Assigned task
Write out the stretch of lines below that begins at the line with "Click the next photo chevron arrow" and ends at the line with "Visit the 'groupseotool' link", including both, exactly as given and nothing more.

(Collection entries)
+---+

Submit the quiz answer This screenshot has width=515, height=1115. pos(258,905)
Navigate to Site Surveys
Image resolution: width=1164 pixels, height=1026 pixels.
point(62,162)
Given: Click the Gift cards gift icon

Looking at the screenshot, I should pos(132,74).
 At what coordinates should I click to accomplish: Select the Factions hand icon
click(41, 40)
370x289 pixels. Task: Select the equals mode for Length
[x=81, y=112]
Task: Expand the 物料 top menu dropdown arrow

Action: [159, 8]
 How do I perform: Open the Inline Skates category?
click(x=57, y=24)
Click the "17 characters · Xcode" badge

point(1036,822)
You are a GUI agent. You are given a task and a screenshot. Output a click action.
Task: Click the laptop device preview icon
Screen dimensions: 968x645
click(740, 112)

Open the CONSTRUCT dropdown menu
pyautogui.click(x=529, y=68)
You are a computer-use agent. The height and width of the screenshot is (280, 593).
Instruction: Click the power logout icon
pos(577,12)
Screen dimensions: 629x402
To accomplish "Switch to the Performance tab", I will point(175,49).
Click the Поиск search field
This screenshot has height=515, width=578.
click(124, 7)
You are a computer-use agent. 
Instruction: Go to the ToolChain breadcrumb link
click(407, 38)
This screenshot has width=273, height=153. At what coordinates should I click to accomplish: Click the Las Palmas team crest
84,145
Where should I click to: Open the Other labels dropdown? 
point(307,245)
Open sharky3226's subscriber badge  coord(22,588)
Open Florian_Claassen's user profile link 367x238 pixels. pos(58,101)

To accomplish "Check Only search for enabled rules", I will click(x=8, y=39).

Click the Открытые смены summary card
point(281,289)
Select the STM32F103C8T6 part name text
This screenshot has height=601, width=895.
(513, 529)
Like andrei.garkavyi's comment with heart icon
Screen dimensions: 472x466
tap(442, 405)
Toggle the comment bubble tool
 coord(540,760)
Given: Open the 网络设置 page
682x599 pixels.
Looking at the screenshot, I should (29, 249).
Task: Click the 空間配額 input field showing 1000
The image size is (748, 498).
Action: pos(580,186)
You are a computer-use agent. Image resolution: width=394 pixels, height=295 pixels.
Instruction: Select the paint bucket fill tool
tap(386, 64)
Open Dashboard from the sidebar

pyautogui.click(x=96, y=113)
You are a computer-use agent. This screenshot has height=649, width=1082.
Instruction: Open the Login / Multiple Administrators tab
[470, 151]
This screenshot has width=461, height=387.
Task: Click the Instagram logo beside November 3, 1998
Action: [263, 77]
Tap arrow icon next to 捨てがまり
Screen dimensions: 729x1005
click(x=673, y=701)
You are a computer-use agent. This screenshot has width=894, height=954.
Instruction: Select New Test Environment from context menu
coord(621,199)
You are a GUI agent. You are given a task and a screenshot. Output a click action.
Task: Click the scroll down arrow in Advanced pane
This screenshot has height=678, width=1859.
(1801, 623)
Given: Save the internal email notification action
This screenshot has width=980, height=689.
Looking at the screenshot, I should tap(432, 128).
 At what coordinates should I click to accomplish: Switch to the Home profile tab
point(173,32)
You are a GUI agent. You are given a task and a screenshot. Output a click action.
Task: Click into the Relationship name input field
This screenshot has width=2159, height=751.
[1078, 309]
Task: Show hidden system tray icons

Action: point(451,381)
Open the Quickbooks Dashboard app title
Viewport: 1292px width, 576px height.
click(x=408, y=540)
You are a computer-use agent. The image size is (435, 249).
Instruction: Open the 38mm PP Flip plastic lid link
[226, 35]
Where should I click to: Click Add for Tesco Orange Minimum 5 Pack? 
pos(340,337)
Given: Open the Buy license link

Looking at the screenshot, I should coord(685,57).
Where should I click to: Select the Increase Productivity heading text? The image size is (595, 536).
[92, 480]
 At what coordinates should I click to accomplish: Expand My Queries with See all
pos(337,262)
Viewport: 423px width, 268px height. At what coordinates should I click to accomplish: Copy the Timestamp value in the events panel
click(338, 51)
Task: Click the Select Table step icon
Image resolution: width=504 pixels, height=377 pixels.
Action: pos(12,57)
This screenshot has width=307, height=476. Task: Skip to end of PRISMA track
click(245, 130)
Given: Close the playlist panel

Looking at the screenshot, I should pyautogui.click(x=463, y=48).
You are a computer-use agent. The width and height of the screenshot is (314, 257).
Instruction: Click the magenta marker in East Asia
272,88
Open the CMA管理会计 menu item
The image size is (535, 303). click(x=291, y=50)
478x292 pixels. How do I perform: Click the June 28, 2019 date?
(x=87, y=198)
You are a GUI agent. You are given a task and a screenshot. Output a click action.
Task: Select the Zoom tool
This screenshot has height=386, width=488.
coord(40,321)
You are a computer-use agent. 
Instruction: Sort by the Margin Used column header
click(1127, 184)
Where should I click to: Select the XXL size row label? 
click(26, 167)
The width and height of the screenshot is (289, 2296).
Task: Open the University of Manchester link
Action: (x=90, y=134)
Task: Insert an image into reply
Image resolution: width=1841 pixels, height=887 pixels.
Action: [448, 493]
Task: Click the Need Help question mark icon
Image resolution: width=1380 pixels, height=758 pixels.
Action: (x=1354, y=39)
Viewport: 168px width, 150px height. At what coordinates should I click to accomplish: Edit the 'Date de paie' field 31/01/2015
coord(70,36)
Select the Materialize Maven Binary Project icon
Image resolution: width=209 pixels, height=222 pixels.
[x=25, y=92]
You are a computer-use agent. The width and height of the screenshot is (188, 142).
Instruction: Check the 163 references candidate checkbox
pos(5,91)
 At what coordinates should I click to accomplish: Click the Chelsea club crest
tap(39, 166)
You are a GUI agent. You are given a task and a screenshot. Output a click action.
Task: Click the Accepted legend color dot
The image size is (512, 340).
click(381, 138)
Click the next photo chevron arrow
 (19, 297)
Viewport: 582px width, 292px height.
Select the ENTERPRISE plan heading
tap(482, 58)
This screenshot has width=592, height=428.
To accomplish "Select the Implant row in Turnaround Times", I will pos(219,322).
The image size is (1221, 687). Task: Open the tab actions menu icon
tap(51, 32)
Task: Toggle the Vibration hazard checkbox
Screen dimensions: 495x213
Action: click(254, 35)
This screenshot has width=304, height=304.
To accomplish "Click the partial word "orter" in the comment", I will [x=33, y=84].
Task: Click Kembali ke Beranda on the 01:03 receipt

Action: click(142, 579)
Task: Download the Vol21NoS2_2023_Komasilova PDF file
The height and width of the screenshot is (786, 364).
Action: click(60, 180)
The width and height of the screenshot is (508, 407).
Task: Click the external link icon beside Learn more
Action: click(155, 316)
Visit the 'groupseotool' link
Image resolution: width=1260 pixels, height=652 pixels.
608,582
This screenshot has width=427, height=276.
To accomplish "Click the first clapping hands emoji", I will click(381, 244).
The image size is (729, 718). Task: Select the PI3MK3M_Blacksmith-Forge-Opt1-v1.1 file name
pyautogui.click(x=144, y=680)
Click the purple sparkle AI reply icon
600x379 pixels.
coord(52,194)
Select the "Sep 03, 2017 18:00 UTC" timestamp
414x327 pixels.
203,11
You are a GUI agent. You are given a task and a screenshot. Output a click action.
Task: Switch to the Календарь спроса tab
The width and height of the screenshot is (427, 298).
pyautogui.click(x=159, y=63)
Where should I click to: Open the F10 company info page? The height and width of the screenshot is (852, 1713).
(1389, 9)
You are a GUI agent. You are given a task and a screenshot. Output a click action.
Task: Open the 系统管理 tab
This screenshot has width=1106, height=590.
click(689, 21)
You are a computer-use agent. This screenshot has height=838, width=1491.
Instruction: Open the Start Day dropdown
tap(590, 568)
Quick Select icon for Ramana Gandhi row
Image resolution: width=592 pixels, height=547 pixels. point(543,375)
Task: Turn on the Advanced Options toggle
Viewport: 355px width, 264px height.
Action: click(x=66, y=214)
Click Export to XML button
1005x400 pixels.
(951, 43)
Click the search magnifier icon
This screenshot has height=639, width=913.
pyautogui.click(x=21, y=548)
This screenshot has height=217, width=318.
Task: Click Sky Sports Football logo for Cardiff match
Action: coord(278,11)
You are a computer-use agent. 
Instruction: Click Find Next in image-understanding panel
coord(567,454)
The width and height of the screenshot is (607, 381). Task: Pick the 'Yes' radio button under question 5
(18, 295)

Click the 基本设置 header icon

+---+

Output of the task
Click the next photo chevron arrow
 (19, 297)
Viewport: 582px width, 292px height.
Select the ENTERPRISE plan heading
tap(482, 58)
This screenshot has width=592, height=428.
To accomplish "Select the Implant row in Turnaround Times", I will pos(219,322).
The image size is (1221, 687). Task: Open the tab actions menu icon
tap(51, 32)
Task: Toggle the Vibration hazard checkbox
Screen dimensions: 495x213
Action: click(254, 35)
This screenshot has width=304, height=304.
To accomplish "Click the partial word "orter" in the comment", I will [x=33, y=84].
Task: Click Kembali ke Beranda on the 01:03 receipt

Action: click(142, 579)
Task: Download the Vol21NoS2_2023_Komasilova PDF file
The height and width of the screenshot is (786, 364).
Action: click(60, 180)
The width and height of the screenshot is (508, 407).
Task: Click the external link icon beside Learn more
Action: click(155, 316)
Visit the 'groupseotool' link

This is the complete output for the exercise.